* To do *
In the records below, find the line containing "The image size is (1360, 641).". Output it and every line after it to the end, unchanged, with no pictures.

Stored data:
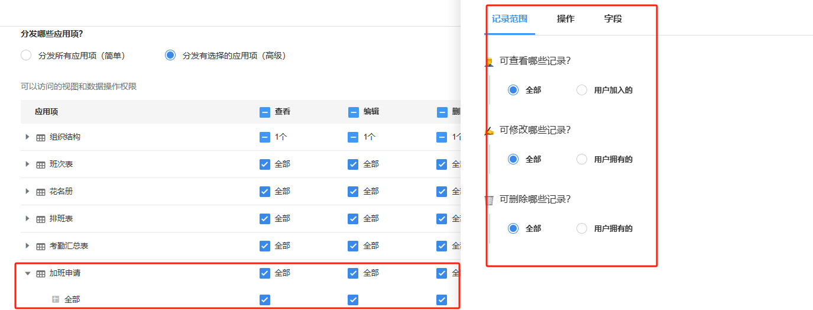
Task: Select 分发所有应用项（简单） radio option
Action: pyautogui.click(x=26, y=56)
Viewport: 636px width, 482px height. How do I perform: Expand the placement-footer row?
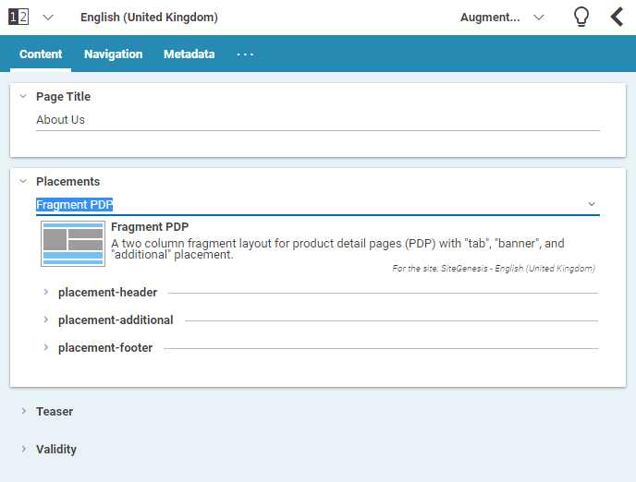[x=46, y=348]
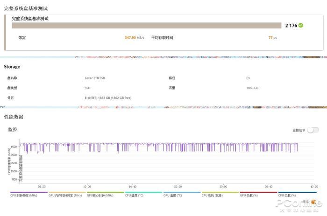Click the 16:40 marker on the time axis
This screenshot has width=327, height=216.
pos(133,187)
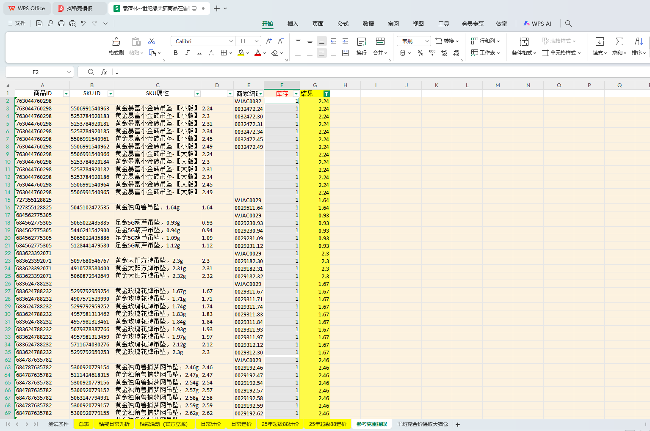The image size is (650, 431).
Task: Click the 换行 wrap text button
Action: click(361, 46)
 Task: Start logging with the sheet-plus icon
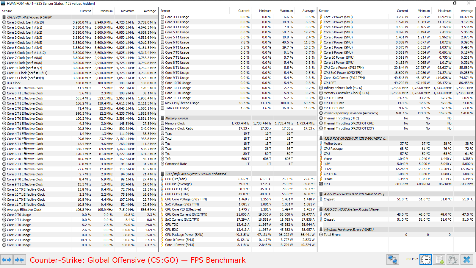pyautogui.click(x=439, y=260)
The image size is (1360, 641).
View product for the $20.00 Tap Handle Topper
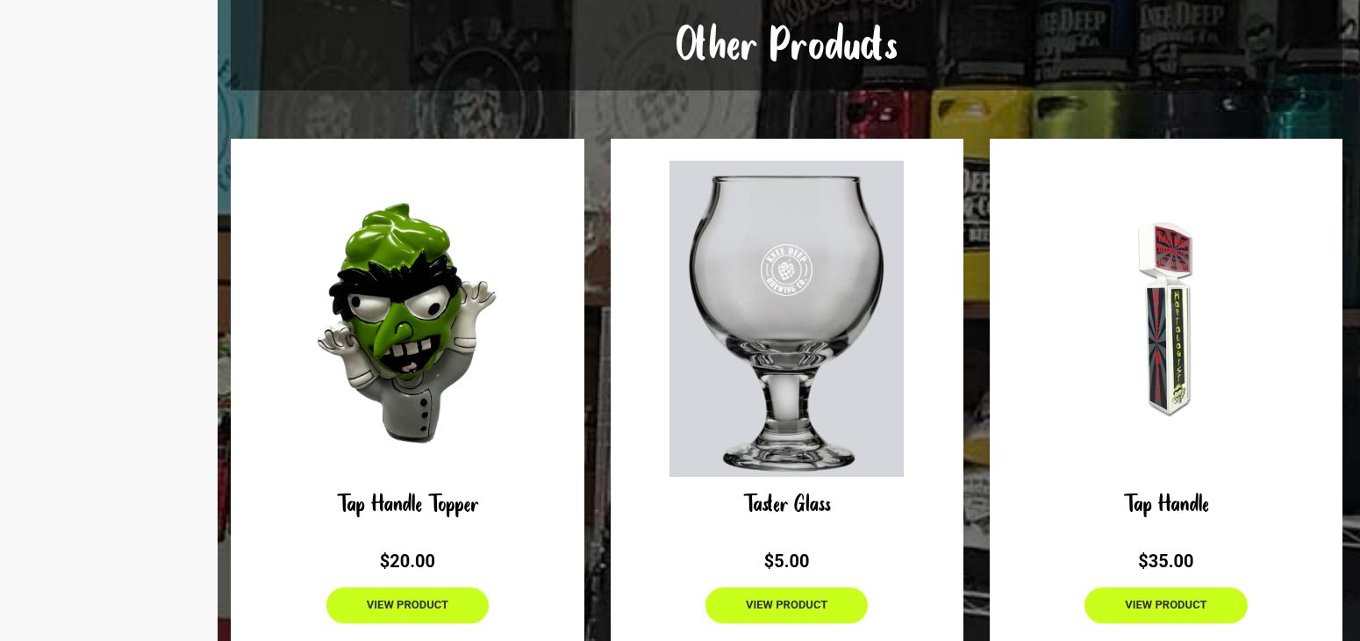tap(407, 605)
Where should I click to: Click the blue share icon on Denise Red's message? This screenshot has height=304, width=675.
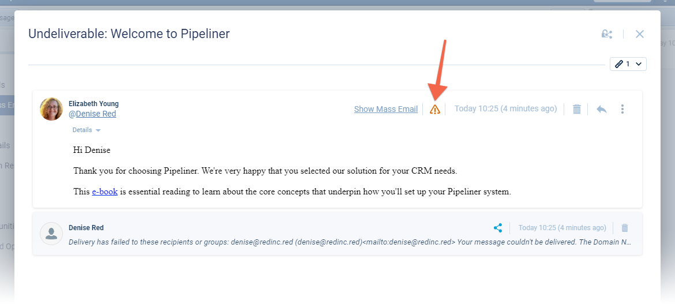click(x=498, y=228)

* Response box *
The image size is (1360, 641).
View product for the $20.00 Tap Handle Topper
tap(407, 605)
Where should I click to: Click the blue share icon on Denise Red's message? This screenshot has height=304, width=675.
click(x=498, y=228)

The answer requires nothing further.